◆ **Text passage**:
[Start of section]
And f variant again compiles just fine.

May some one, please, explain, what goes on here?

cheers and tia,
anton.

I guess Rust can figure out for f.m() that the borrow is short-lived, since it uses the default uninteresting m(). But since you put that lifetime on the Trait, I can implement it for another type that borrows longer:

struct Impl2<'a> {
    x: std::cell::Cell<&'a i32>,
}

impl<'a> Trait<'a> for Impl2<'a> {
    fn m(&self, options: &'a mut i32) -> usize {
        self.x.set(options); // the reference is mine now!
        0
    }
}

So when faced with your f2 that can be any unknown implementer of Trait<'a>, it has to assume that the argument to m() may be borrowed for the remainder of lifetime 'a.

Your original example works if you just drop all of the lifetime annotations. Then the borrowed reference into m() lasts only for the function call.

Thank you very much for your reply!

The code above won't compile: Cell requires T: Copy which is not the case and I found no way to make it so. Otherwise mutablilty of self is required.

I still not sure that Rust is allowed to look into the definition of Impl and I am not sure it's possible to write implementation that will steal the ref, but I may miss some obvious solution. Maybe some statics should be around.

Again, thank you for the answer,

Not sure what you mean -- for my Cell<&i32> it should be fine, as any & implements Copy. Now, &mut doesn't have Copy, but you can use RefCell for that. Try here in the playground: Rust Playground

You can see in the playground that I definitely stole the reference, even mutable. I modified the value in Impl3::drop, and this is reflected in the original.

As for Rust looking into the definition, to see that the default Trait::m() doesn't steal the reference --- I don't know. The more I think about this, the more it surprises me too. I hope someone else can explain this...

Thanks a lot again! Yes, I was wrong with the reference, most probably lost ampersand somehow.

And yes, I agree it still surprises me how Rust allows Trait::m variant.
[End of section]
◆ **Material provided**:
[Start of section]
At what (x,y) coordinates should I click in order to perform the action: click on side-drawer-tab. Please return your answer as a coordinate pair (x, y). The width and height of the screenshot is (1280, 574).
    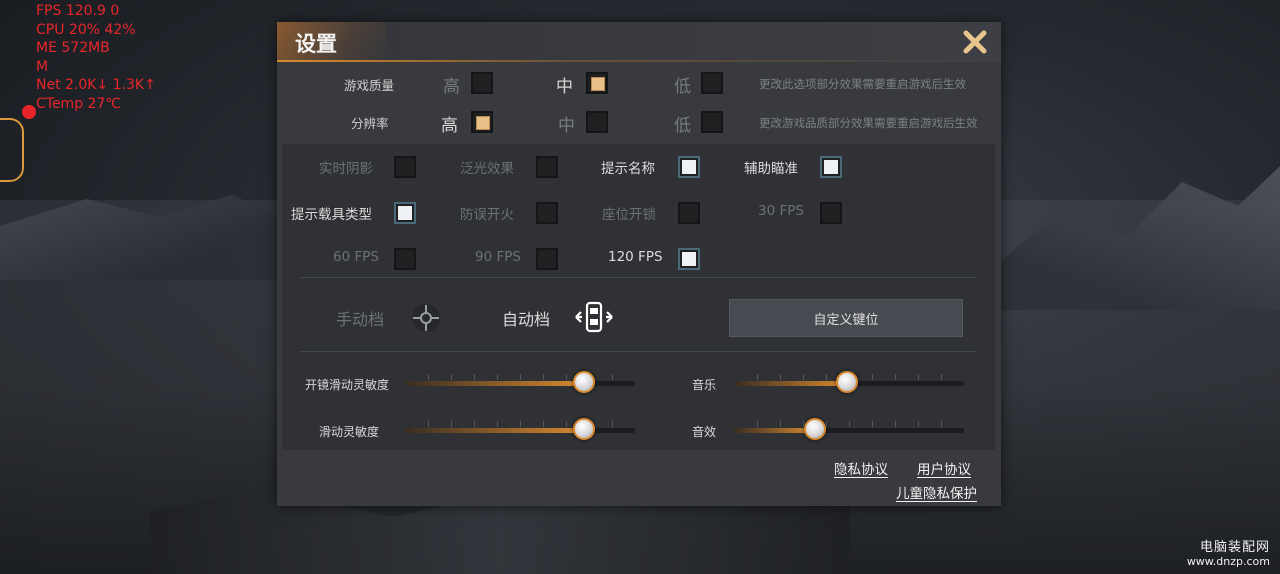
    Looking at the image, I should click on (12, 150).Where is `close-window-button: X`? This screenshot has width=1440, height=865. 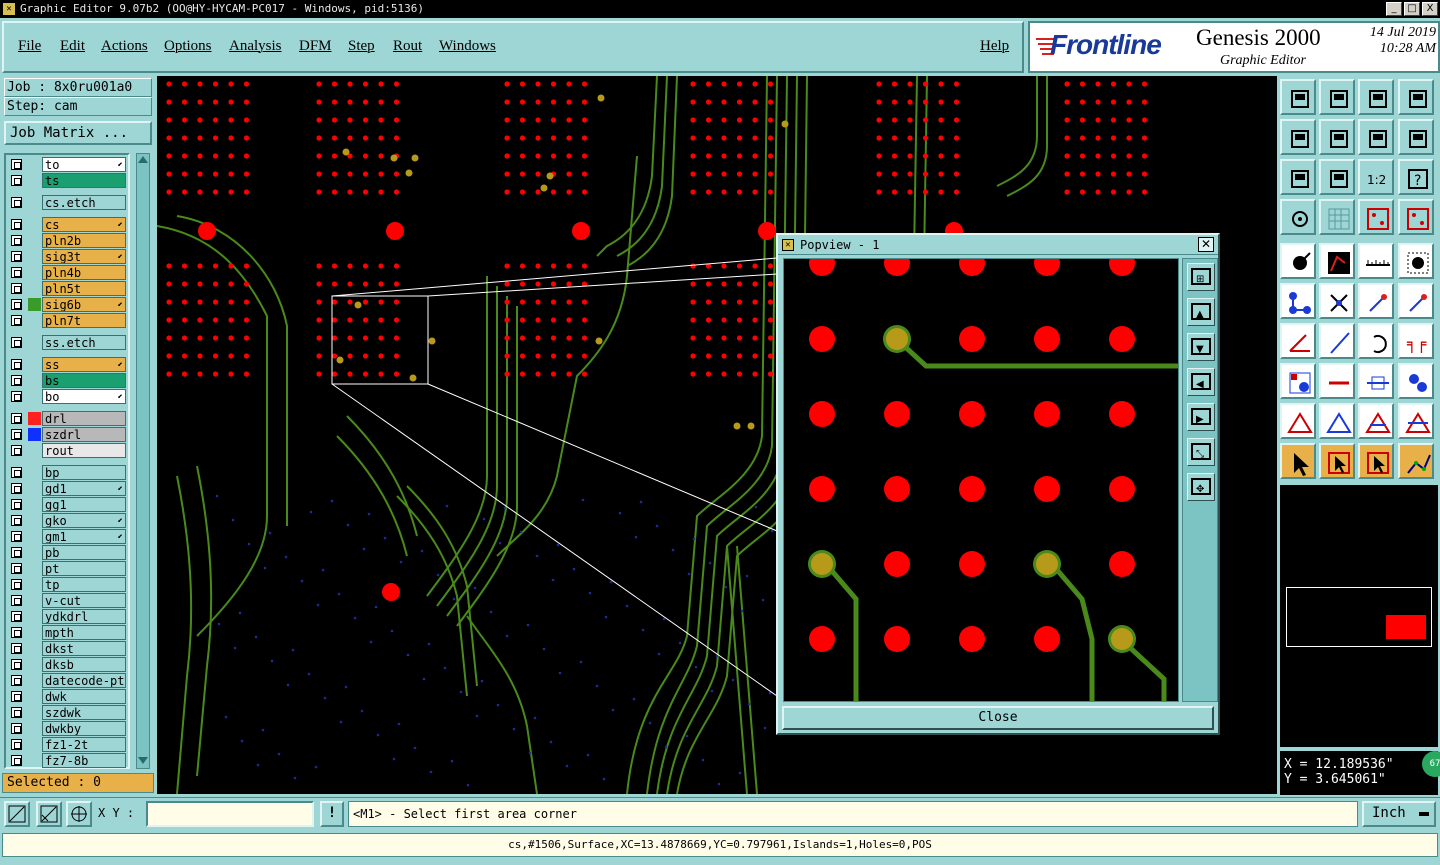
[End of section]
◆ **Task instructions**:
(A) Edit the Rust lifetime discussion between "I guess Rust" and "of lifetime 'a.", inclusive, putting "brief" in place of "short-lived".
(B) Answer these questions from the Rust lifetime discussion:
(i) According to the first reply, what change makes the original example work?
(ii) In which method was the value modified to show that the reference had been stolen?
(iii) What does the text suggest using for &mut, since it lacks Copy?
The material has no connection to the Rust lifetime discussion.

◆ **Results**:
(A)
I guess Rust can figure out for f.m() that the borrow is brief, since it uses the default uninteresting m(). But since you put that lifetime on the Trait, I can implement it for another type that borrows longer:

struct Impl2<'a> {
    x: std::cell::Cell<&'a i32>,
}

impl<'a> Trait<'a> for Impl2<'a> {
    fn m(&self, options: &'a mut i32) -> usize {
        self.x.set(options); // the reference is mine now!
        0
    }
}

So when faced with your f2 that can be any unknown implementer of Trait<'a>, it has to assume that the argument to m() may be borrowed for the remainder of lifetime 'a.

(B)
(i) Dropping all of the lifetime annotations.
(ii) Impl3::drop.
(iii) RefCell.